Data extract:
------------------------------------

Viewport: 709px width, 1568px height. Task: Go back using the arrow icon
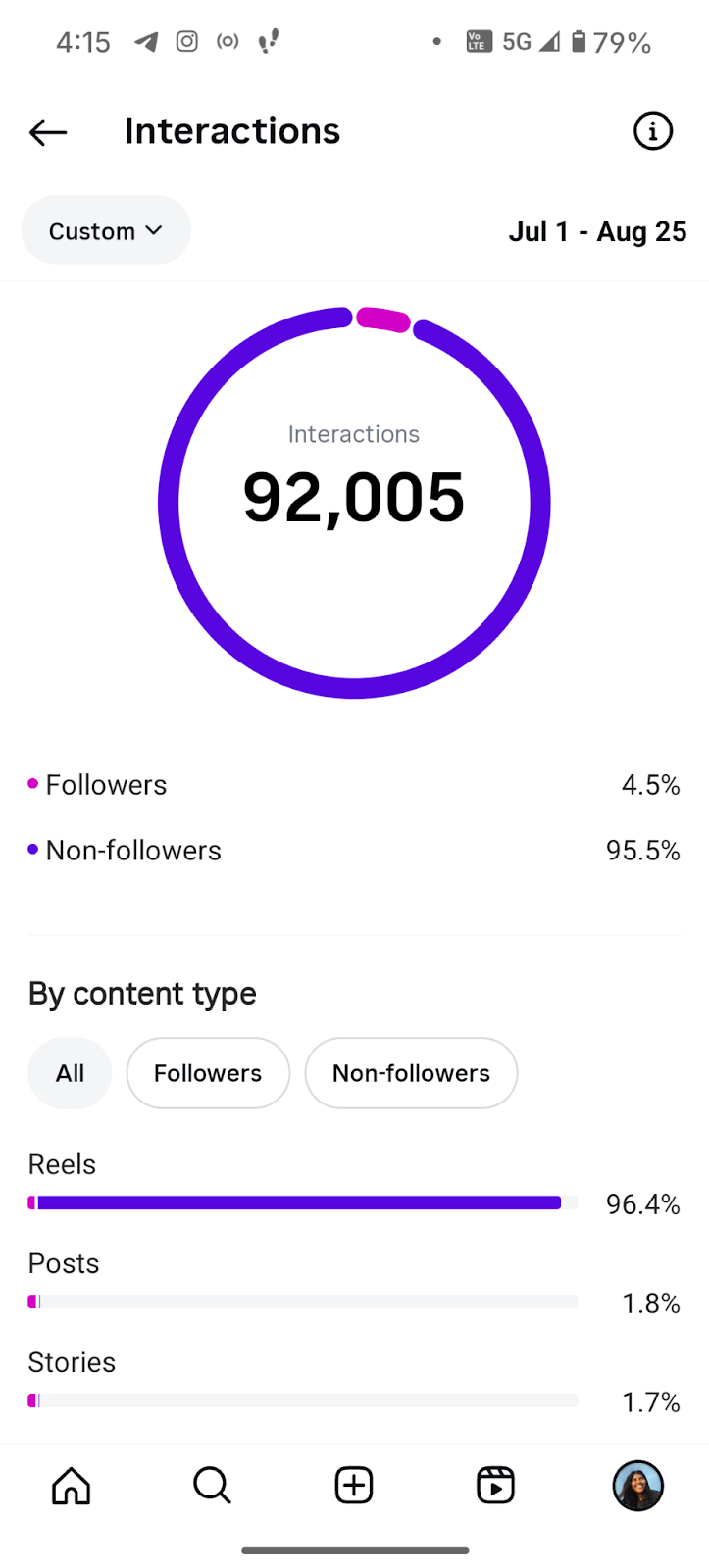click(48, 132)
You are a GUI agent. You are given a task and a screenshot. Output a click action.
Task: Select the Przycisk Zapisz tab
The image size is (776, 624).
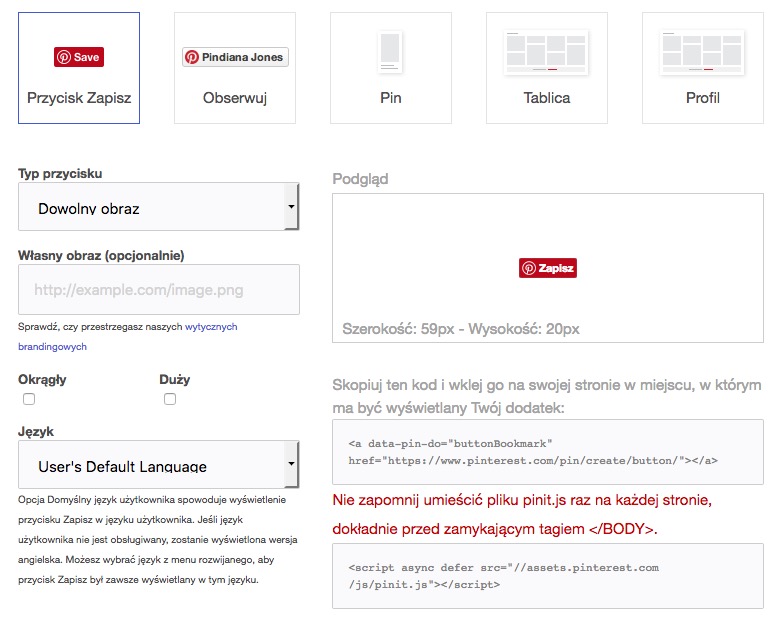click(x=79, y=98)
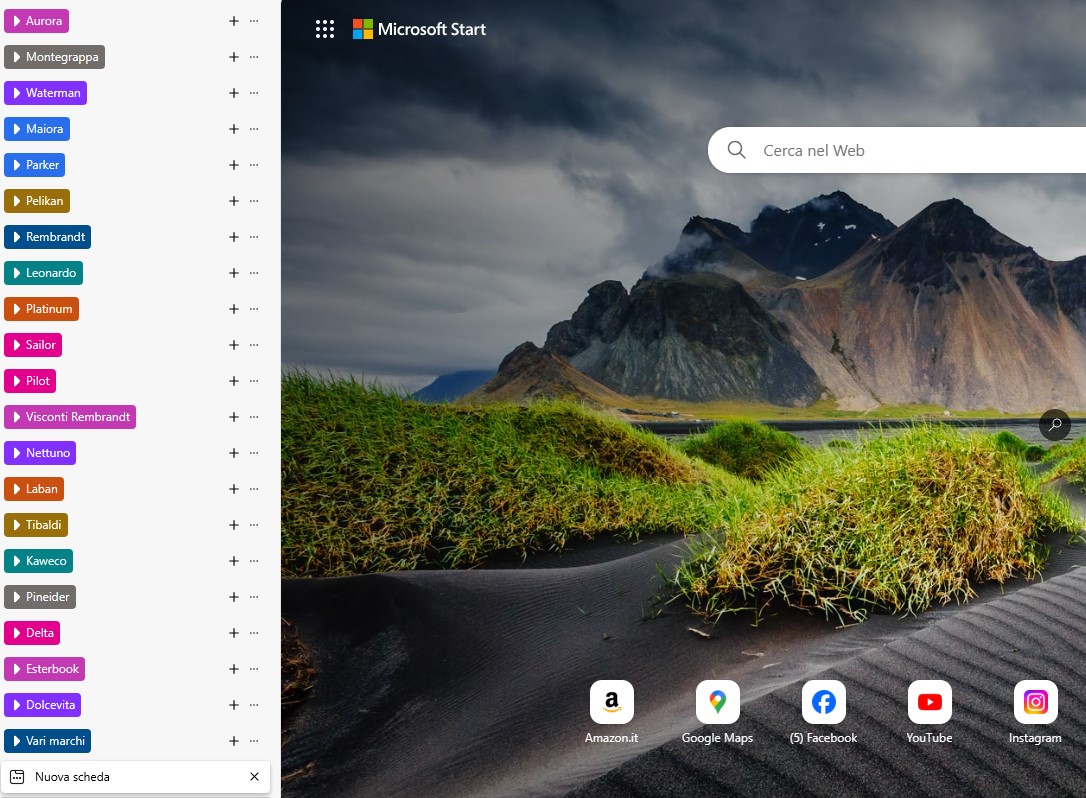Open the Google Maps shortcut
Screen dimensions: 1086x798
tap(717, 702)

------------------------------------

Apart from the pictures, every line above must be repeated exactly.

Result for this task:
Viewport: 709px width, 1568px height. Task: Go back using the arrow icon
click(48, 132)
You are a GUI agent. You are given a task and a screenshot. Output a click action.
Task: Select the Przycisk Zapisz tab
The image size is (776, 624).
click(x=79, y=98)
Open the Google Maps shortcut
Screen dimensions: 1086x798
tap(717, 702)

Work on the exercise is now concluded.